▸ **DIRECTIONS FOR THIS TASK**
Reprint the entries without altering anything.

Items from a dataset:
##########

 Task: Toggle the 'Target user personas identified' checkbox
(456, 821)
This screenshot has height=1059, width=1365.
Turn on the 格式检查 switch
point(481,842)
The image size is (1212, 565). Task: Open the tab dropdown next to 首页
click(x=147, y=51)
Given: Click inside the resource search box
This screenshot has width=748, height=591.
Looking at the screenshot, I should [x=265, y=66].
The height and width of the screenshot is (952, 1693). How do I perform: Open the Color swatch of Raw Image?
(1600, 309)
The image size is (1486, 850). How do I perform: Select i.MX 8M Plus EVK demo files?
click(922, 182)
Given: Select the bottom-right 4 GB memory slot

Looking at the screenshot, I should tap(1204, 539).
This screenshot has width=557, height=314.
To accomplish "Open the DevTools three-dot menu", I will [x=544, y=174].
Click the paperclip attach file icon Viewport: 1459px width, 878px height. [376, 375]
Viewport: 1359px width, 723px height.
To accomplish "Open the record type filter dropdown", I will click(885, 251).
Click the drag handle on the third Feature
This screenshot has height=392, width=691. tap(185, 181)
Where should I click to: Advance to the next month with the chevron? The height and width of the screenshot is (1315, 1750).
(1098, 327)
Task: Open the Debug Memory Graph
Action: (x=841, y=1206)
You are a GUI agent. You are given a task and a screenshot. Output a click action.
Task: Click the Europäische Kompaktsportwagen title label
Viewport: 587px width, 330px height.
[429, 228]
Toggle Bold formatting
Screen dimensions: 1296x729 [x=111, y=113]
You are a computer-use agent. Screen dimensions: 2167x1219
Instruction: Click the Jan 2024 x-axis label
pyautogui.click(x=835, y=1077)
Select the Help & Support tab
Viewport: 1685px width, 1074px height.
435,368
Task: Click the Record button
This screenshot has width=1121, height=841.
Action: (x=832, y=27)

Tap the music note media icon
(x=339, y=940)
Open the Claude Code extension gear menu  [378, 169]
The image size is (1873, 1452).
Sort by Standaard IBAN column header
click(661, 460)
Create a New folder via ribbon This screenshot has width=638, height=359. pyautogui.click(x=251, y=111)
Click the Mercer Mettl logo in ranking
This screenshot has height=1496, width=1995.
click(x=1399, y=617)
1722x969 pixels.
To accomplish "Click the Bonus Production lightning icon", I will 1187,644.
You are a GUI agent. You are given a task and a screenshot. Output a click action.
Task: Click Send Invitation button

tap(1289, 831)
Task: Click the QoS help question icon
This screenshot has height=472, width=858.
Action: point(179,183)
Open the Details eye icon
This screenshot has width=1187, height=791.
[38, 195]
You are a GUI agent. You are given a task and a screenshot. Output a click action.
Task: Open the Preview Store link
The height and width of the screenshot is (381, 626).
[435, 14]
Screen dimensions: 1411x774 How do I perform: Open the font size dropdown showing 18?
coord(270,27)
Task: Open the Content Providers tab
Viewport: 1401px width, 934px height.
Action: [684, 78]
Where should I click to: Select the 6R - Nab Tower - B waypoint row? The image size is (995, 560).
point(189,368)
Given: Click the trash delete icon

##########

▸ **ANSWER TO THIS PROBLEM**
 Task: Toggle the 'Target user personas identified' checkbox
(456, 821)
This screenshot has height=1059, width=1365.
Turn on the 格式检查 switch
point(481,842)
The image size is (1212, 565). Task: Open the tab dropdown next to 首页
click(x=147, y=51)
Given: Click inside the resource search box
This screenshot has width=748, height=591.
Looking at the screenshot, I should [x=265, y=66].
The height and width of the screenshot is (952, 1693). How do I perform: Open the Color swatch of Raw Image?
(1600, 309)
The image size is (1486, 850). How do I perform: Select i.MX 8M Plus EVK demo files?
click(922, 182)
Given: Select the bottom-right 4 GB memory slot

Looking at the screenshot, I should tap(1204, 539).
This screenshot has width=557, height=314.
To accomplish "Open the DevTools three-dot menu", I will [x=544, y=174].
Click the paperclip attach file icon Viewport: 1459px width, 878px height. [376, 375]
Viewport: 1359px width, 723px height.
To accomplish "Open the record type filter dropdown", I will click(885, 251).
Click the drag handle on the third Feature
This screenshot has height=392, width=691. tap(185, 181)
Where should I click to: Advance to the next month with the chevron? The height and width of the screenshot is (1315, 1750).
(1098, 327)
Task: Open the Debug Memory Graph
Action: (x=841, y=1206)
You are a GUI agent. You are given a task and a screenshot. Output a click action.
Task: Click the Europäische Kompaktsportwagen title label
Viewport: 587px width, 330px height.
[429, 228]
Toggle Bold formatting
Screen dimensions: 1296x729 [x=111, y=113]
You are a computer-use agent. Screen dimensions: 2167x1219
Instruction: Click the Jan 2024 x-axis label
pyautogui.click(x=835, y=1077)
Select the Help & Support tab
Viewport: 1685px width, 1074px height.
435,368
Task: Click the Record button
This screenshot has width=1121, height=841.
Action: (x=832, y=27)

Tap the music note media icon
(x=339, y=940)
Open the Claude Code extension gear menu  [378, 169]
The image size is (1873, 1452).
Sort by Standaard IBAN column header
click(661, 460)
Create a New folder via ribbon This screenshot has width=638, height=359. pyautogui.click(x=251, y=111)
Click the Mercer Mettl logo in ranking
This screenshot has height=1496, width=1995.
click(x=1399, y=617)
1722x969 pixels.
To accomplish "Click the Bonus Production lightning icon", I will 1187,644.
You are a GUI agent. You are given a task and a screenshot. Output a click action.
Task: Click Send Invitation button

tap(1289, 831)
Task: Click the QoS help question icon
This screenshot has height=472, width=858.
Action: point(179,183)
Open the Details eye icon
This screenshot has width=1187, height=791.
[38, 195]
You are a GUI agent. You are given a task and a screenshot. Output a click action.
Task: Open the Preview Store link
The height and width of the screenshot is (381, 626).
[435, 14]
Screen dimensions: 1411x774 How do I perform: Open the font size dropdown showing 18?
coord(270,27)
Task: Open the Content Providers tab
Viewport: 1401px width, 934px height.
Action: [684, 78]
Where should I click to: Select the 6R - Nab Tower - B waypoint row? The image size is (995, 560).
point(189,368)
Given: Click the trash delete icon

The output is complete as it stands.